Mientras bajo los modestos tres pisos por el ascensor y traspongo la puerta de calle, trazo mi plan. Pocos metros por Arenales, llego a Ayacucho. Por esa, una cuadra hasta Juncal. Por Juncal, otra, hasta Junín. Por Junín todas las demás, hasta avenida Las Heras, cruzando. Subir al ciento diez (a una cuadra de los paredones de la Recoleta) preferentemente no después de las siete y quince. En Kerszberg S.A.C.I. no debo firmar la planilla de asistencia después de las ocho. Ayer recorrí Arenales hasta Junín y por Junín seguí hasta la parada. El viernes, por Ayacucho fui hasta Las Heras y, por esa avenida, hasta Junín. El jueves, por Ayacucho llegué a Pacheco de Melo, una por esa y otra por Junín. El miércoles, por Ayacucho hasta Peña; por esa, una, y dos por Junín. El otro martes fue como hoy, doblé en Juncal, pero no caminé por las veredas pares.
Semblanza
Soy lo que soy desde que se murió mi mamá. Me sentía libre al principio, liberado. Me lo merecía. Mientras ella vivía fui un pelagatos. En la gran ciudad. No voy a revelar cuál era mi ocupación. En todo caso, digna. Mientras ella vivió, “el hijo de la sucia” me endilgaban. El eslogan dolía. Y dolía también el otro eslogan: “El hijo del vecino”. En referencia al quiosquero, el solterón de la casa de al lado. Y algo hubo, algo pasó.

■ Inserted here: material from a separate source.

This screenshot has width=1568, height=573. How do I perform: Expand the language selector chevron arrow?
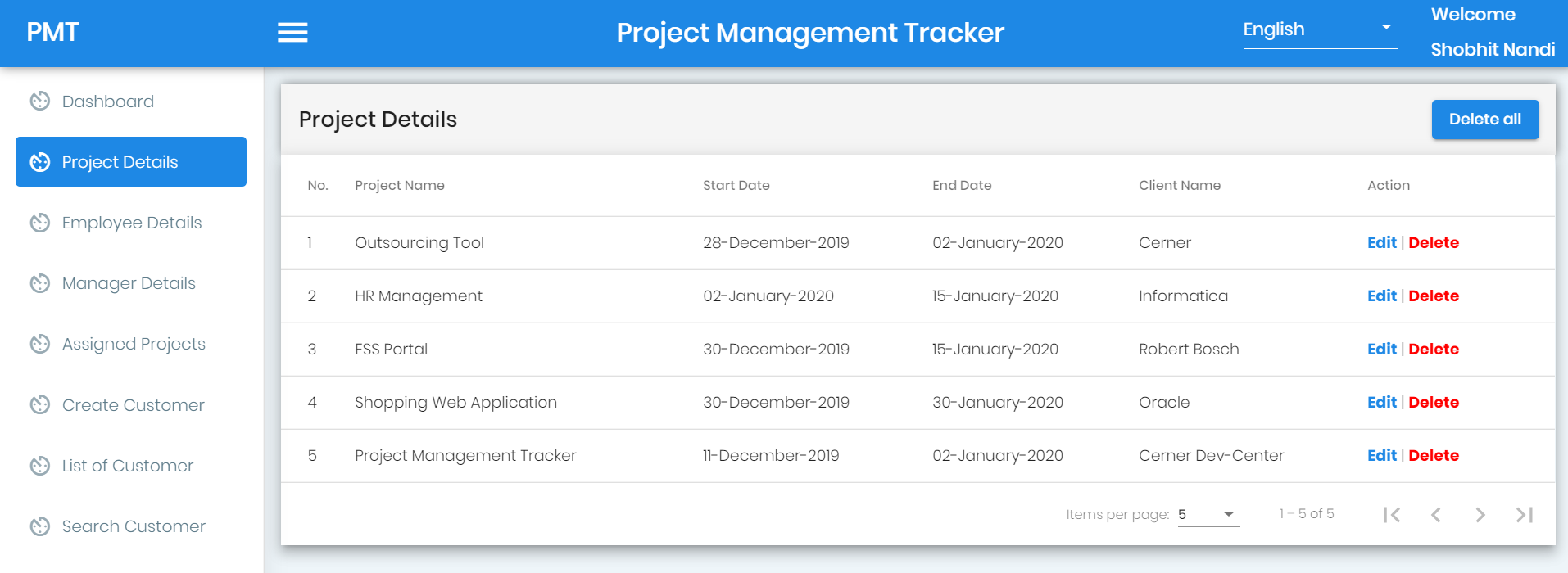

En efecto, mi mamá no era propensa a la higiene. No era, tampoco, una mujer dada, que se pudiera decir, comunicativa. Estrictamente, gruñía en ocasiones. Yo le preguntaba: “¿Vino Isabel a buscarme?”: gruñido. “Mamá, ¿me hacés el nudo de la corbata?”: gruñía y me hacía el nudo de la corbata. Le comentaba: “Me aumentaron el sueldo”: gruñido. Y le proporcionaba una generosa porción de mis ingresos. Trabajaba yo doble turno y ganaba por ese turno doble el ochenta por ciento de lo que se me abonaba por el turno simple. Y aún me quedaba un ratito para darle algunos besos a mi novia de la infancia, la adorable, la resignada Isabel. Escasas emociones en los primeros treinta años de mi vida.
Ahora soy un trashumante, difusamente melancólico. De Isabel me despedí, apenas después de tomada la ruda resolución de vagabundear. A mi mamá la llevo en el espíritu a donde quiera que me traslade y con quien sea que me junte. Admitan en mi semblanza que la añoro. Tengo para mí que acabaré por hastiarme.